====== Data

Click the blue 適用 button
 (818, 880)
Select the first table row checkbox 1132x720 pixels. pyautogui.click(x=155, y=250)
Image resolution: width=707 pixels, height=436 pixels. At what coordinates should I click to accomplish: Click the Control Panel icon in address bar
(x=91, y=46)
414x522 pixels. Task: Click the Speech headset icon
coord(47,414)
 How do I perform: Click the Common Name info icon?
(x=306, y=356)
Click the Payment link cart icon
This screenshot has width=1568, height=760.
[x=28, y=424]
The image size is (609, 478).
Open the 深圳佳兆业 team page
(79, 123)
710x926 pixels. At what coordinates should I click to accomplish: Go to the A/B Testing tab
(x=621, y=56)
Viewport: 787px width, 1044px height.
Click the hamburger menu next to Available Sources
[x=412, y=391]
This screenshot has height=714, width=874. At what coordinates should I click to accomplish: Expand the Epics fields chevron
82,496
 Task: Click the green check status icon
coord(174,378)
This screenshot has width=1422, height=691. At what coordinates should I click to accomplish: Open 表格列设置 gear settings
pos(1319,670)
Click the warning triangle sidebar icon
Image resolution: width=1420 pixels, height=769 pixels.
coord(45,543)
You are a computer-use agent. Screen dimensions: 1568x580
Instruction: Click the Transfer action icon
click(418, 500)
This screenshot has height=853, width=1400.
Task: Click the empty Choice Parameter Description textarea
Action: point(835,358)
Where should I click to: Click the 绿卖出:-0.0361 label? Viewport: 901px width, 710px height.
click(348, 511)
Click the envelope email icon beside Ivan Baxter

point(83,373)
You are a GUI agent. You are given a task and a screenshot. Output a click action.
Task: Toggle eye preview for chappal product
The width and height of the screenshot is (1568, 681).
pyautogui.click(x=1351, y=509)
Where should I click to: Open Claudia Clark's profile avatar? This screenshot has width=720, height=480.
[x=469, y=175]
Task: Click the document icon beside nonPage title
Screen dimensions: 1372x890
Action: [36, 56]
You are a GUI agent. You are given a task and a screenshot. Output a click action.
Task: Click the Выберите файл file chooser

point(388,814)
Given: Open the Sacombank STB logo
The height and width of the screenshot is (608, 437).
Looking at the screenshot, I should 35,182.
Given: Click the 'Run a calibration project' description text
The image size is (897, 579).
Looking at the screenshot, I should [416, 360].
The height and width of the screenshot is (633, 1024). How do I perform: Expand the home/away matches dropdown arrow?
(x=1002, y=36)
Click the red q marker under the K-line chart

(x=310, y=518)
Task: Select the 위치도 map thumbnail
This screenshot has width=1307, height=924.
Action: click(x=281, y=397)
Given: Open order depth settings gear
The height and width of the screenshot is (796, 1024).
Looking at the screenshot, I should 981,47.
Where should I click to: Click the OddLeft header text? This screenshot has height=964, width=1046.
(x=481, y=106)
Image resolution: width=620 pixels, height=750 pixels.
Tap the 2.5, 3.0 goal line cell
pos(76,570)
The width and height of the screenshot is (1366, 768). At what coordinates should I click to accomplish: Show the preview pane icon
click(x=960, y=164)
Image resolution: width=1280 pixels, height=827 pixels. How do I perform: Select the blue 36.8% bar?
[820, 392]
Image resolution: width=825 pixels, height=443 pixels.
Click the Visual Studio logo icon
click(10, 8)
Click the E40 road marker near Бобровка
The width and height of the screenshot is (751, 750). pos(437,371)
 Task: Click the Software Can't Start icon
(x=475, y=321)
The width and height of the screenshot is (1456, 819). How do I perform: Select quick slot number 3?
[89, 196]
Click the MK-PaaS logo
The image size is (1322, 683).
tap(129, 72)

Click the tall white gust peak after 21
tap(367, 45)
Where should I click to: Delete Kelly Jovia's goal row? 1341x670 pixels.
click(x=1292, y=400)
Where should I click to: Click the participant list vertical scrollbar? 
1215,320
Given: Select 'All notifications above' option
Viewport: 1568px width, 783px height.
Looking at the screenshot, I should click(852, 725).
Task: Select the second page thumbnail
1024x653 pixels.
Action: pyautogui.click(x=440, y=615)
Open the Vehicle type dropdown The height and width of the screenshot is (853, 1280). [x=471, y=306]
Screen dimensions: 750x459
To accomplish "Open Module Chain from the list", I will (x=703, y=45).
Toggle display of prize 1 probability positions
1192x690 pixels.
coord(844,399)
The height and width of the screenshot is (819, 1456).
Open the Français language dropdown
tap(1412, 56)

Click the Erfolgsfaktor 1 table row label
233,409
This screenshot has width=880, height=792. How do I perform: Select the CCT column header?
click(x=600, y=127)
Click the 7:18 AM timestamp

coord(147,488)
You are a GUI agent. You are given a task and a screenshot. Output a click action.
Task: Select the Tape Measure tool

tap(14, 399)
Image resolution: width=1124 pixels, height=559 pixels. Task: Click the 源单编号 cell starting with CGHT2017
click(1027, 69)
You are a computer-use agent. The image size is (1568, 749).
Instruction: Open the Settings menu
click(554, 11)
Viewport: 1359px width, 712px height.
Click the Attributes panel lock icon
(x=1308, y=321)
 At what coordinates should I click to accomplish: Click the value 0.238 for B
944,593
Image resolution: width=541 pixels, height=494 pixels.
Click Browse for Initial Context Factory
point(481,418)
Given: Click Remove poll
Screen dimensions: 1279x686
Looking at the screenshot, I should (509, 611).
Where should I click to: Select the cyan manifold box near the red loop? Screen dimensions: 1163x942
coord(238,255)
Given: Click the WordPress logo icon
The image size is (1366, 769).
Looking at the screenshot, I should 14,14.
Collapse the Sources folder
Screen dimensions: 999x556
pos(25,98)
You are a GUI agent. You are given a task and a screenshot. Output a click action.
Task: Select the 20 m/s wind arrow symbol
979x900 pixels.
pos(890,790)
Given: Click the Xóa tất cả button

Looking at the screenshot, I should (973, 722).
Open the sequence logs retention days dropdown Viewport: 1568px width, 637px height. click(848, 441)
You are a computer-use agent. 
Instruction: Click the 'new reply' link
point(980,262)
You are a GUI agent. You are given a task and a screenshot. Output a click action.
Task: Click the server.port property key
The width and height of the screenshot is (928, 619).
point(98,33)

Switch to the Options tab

============

» Work required:
Identify how many lines in the entries above contain the word "Toggle" and provide only that figure.

» Solution for this problem:
2